Luckily, Naruto is a ninja. He didn't loose any teeth. But now, I was pretty much like an agitated tiger. But I looked like a lion, what with my hair. Hey, I don't wake up beautiful people! It takes time and patience!
"Nee-Chan? Are you hungry?" The other three ninja whomade up Team Kakashi were eying me warily.
"Un." Grunting, I reunited with my pillow, throwing a huge party... in my head. On the outside, I pulled my blankets up to my chin.
"Uh... okay. Teme, you try!" And I was jabbed in the back roughly. My fist clipped chicken butt's jaw.
"Idiot." He grumbled.
"Ass whooooooole." Meet the Falkers is great. I mean... really great...
"Kaka-sensei, you can handle your onna! Jaa Ne! See you at the training grounds!" Three swishes and it was silent. Smiling, I curled up into a ball and nuzzled my pillow.
"Kami help your children when they wake you up on Christmas morning..." I groaned and shoved my face deeper into my pillow. Maybe if I died, I'd sleep forever... "Haystack looks good on you. And pillow lines? Beautiful."
"Fuck off Hatake, I'm sleeping." I turned my back to him and took a deep breath.
"..." It was silent. But only temporarily. "If we don't get there soon, they'll think we were having rough sex."
"OH C'MON YOU PERV!" I shoved him off my bed and sat up with a dirty look.
I grabbed mesh shorts and solid short shorts that were black. It followed up with a long sleeve mesh shirt with a tight sky blue tank top. I grabbed black lingerie, and set off to the bathroom.
I took a quick shower, then got outand brushed my wild hair. iput on eye-liner and mascara, a bit of cover up and headed out.
"Shower sex? I like it." Instead of glaring, I flicked him on his masked cheek.
"Of course you would."
We walked in silence as I munched on my chocolate chip muffin. It was smart of the copy-nin to keep his mouth shut. I tend to be very disagreeable in the mornings.
After the muffin, I was still hungry. And the fruit Shope seemed extremely appatizing...
So I veered off course, earning a "Hey!" from the confused ninja.

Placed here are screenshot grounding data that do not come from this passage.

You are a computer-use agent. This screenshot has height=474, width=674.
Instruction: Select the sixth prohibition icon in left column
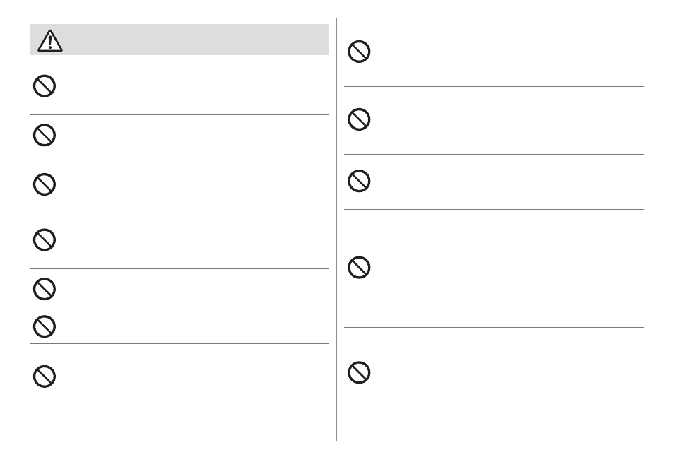pyautogui.click(x=45, y=326)
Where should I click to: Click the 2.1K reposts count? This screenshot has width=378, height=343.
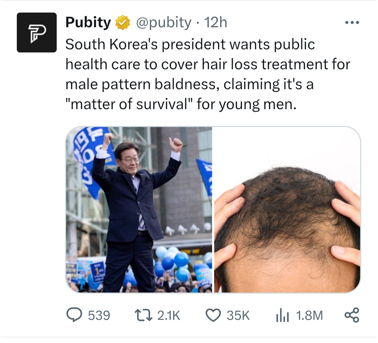tap(168, 315)
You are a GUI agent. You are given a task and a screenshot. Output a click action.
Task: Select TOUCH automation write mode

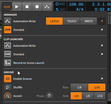coord(72,21)
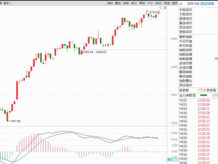Click the diamond marker icon above chart

tap(160, 8)
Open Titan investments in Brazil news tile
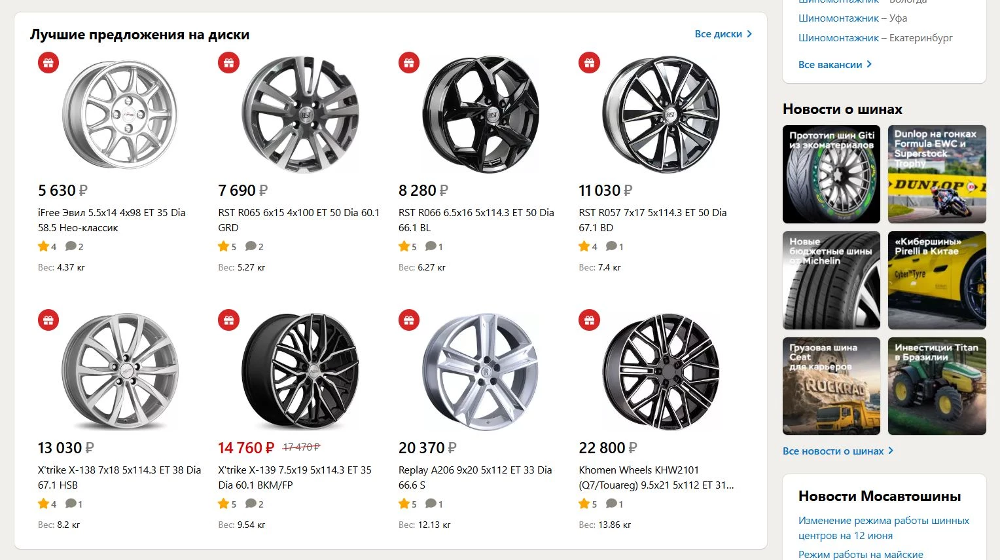Image resolution: width=1000 pixels, height=560 pixels. click(937, 386)
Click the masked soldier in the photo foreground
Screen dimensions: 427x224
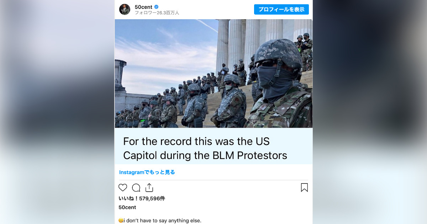point(280,84)
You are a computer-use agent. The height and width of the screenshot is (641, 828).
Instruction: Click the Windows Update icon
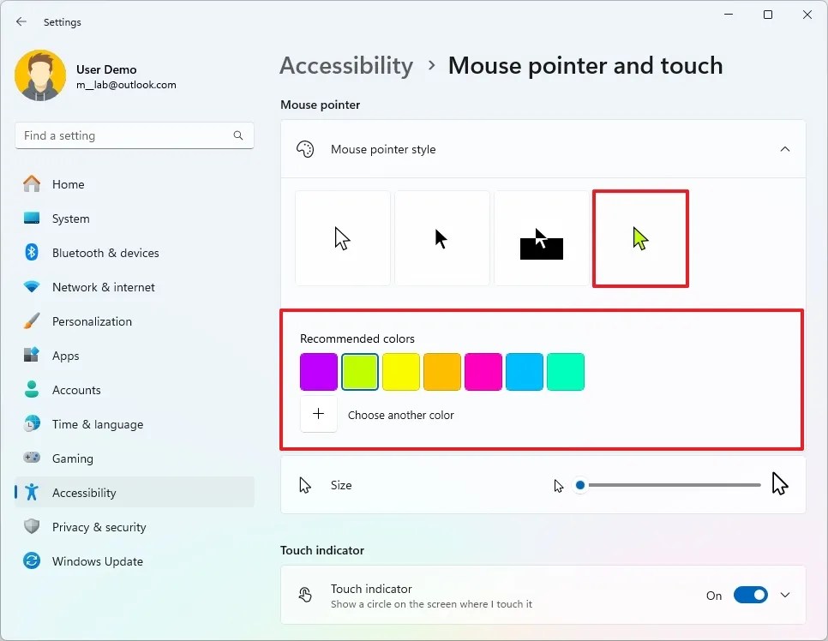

I began gathering food into my basket, ignoring the annoyed sigh from behind. Very close behind.
"Stuff it pops, I'm hungry."
"You just ate."
"Your point is?"
"You'll never make it as a ninja."
"I know where you sleep bitch, keep an eye open."
"I'm terrified."
"You don't know how good I am with those throw-y thing-ys. Not to mention I have a meanbatting average, and I would love to use your head as a base ball."
"You do realise, half of the time that you speak, no one understands what's coming out of your mouth. At this, I turned, narrowing my eyes.
"Wanna repeat that, punk?" I demanded,poking him in his very firm, very manly, chest. Oooh boy. ;)
"I'd be honored to." I wanted so badly to smack that smirk off his face...
"YOU STOLE KAKASHI-KUN!" Suddenly, that squad of fangirls behind me was painfully obvious.
Then they charged. I threw some yen at the merchant, then used the substitution jutsju to get the hell out of there. I snickered as they looked around, then the " That was smart. Shockingly."
"You are so lucky I'm a nice person. So lucky." The Jounin chuckled as I huffed, kicking pebbles across the ground. But then I bit into a little piece of heavan and a moan of appriciation came from my lips. It was all sunshine and lolly pops from there on out.
"You don't want to make those noises. They make me think dirty thoughts about and with you."
I ignored that comment. "You're a-hundred-percent sure you're not bi-polar?" My eyes dulled and I slowly allowed my head to turn in his direction.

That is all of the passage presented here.